* [Texte fourni]:
Il est notoire que l'envoi des bordereaux d'impôts a pris de plus en plus de retard ces dernières années, ce qui a provoqué un développement important de l'envoi des bordereaux de taxations provisoires. La situation s'est particulièrement aggravée cette année. Par ailleurs, les milieux professionnels constatent de plus en plus d'erreurs dans les taxations, d'absence de vérification des déclarations d'impôts et de manque de connaissances de la part du personnel de l'administration fiscale.

Cette situation n'est pas étonnante, tenant compte des restrictions du personnel, d'une part, et du taux de rotation de ce personnel, d'autre part. Il est notoire, par ailleurs, que le nombre de collaborateurs chargés de vérifier les déclarations fiscales dans le but de déceler des fraudes est insuffisant pour faire correctement leur travail.

Au moment où l'Etat connaît de graves difficultés financières, il est indispensable que le Conseil d'Etat veille à ce que les recettes de l'Etat soient encaissées. Il s'agit d'une tâche prioritaire de l'administration cantonale et il est évident que ce ne sont pas les services lucratifs de l'Etat qui doivent être entravés dans leur fonctionnement par des restrictions de personnel appliquées de manière linéaire. Au contraire, il s'agit de donner à ces services les moyens d'assurer un rendement optimum du travail indispensable qu'ils sont chargés d'accomplir.

Le Conseil d'Etat voudra bien donner des renseignements sur l'ampleur du retard pris dans les décisions de taxation et d'envoi des bordereaux d'impôts et les conséquences de ce retard, notamment au regard de l'encaissement des impôts. Il voudra bien préciser comment il entend remédier à ce retard autrement qu'en sollicitant des heures supplémentaires de la part du personnel, comme cela est prévu jusqu'à la fin de l'année, et comment il entend faire fonctionner les services de l'administration fiscale de manière efficiente.

* [Données fournies]:
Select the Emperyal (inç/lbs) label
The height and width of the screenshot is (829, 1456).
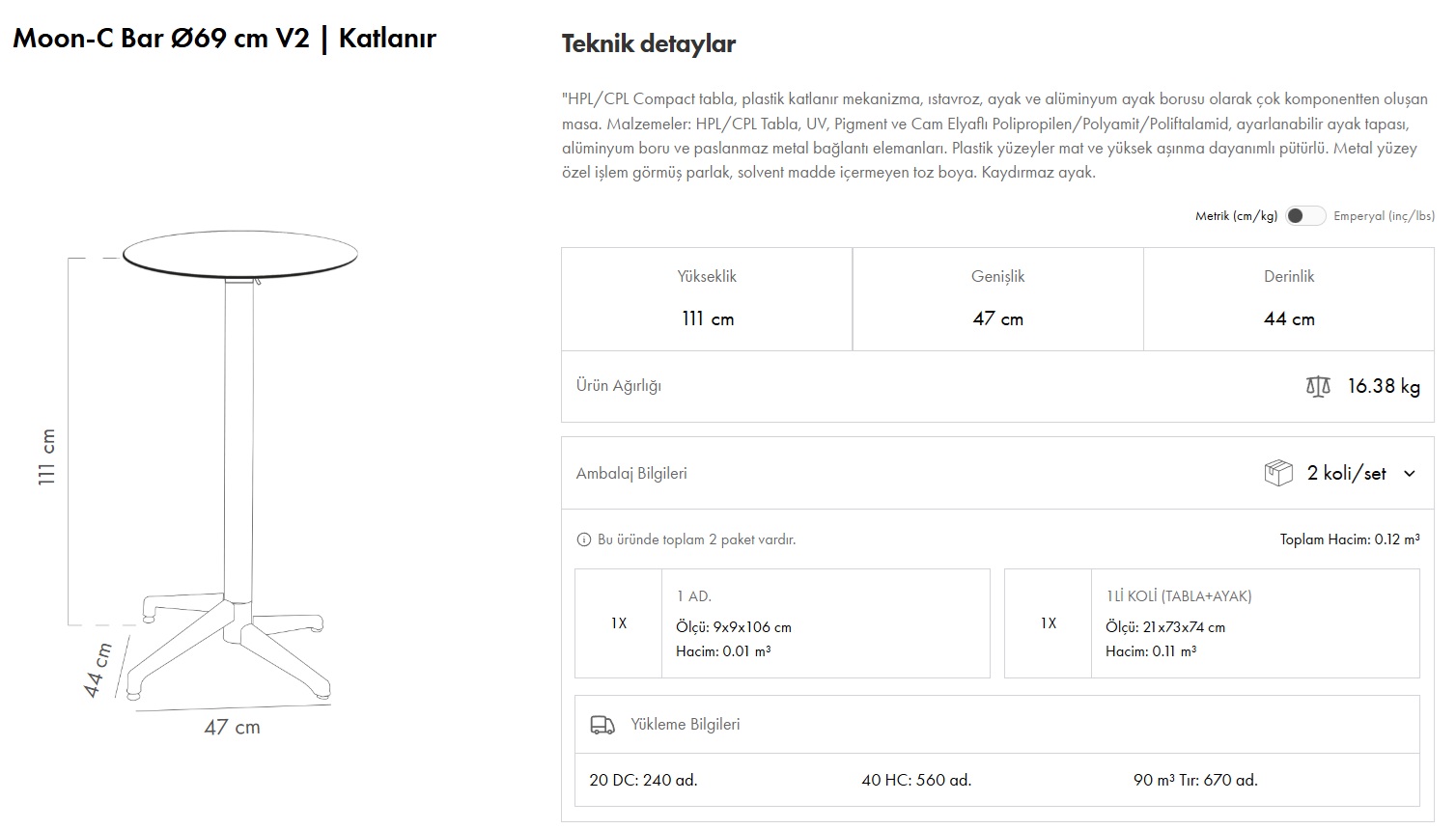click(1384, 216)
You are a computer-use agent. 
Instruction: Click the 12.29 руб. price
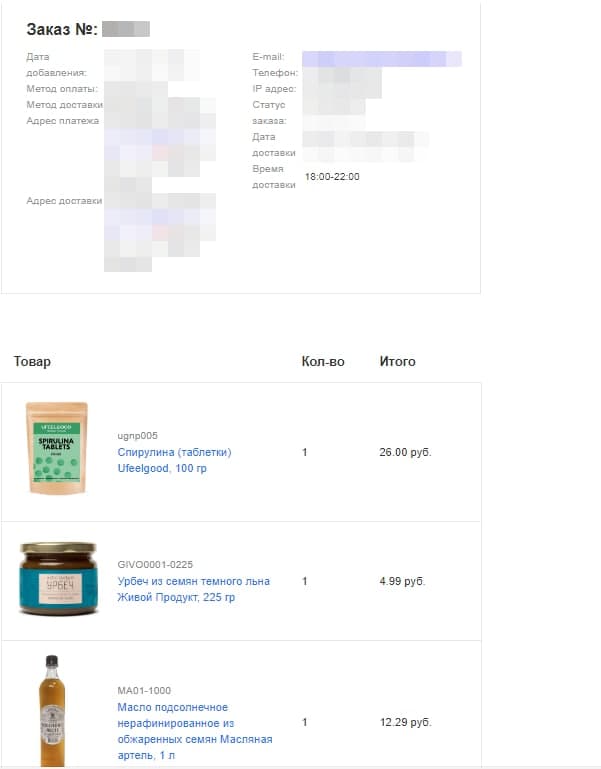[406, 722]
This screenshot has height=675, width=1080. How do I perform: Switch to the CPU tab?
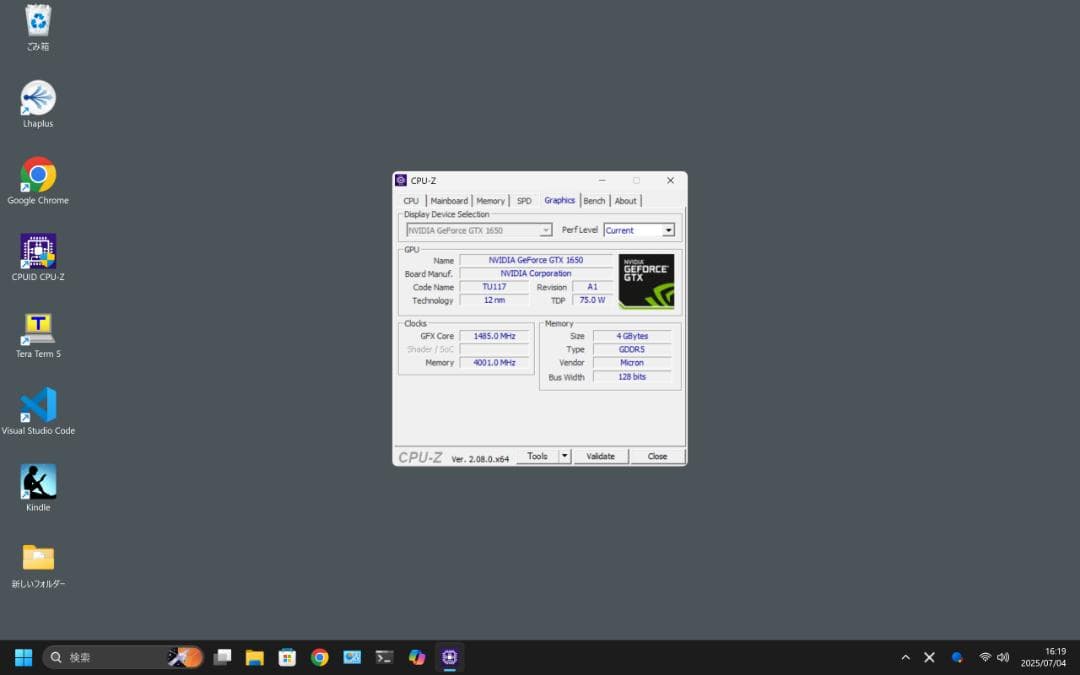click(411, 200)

* [Problème à résoudre]: Quelles sont les deux raisons que le texte fourni donne pour expliquer que la situation de l'administration fiscale ne soit pas étonnante ? Appuyez-vous uniquement sur le texte fourni.

* [Réponse rédigée]: Les restrictions du personnel et le taux de rotation de ce personnel.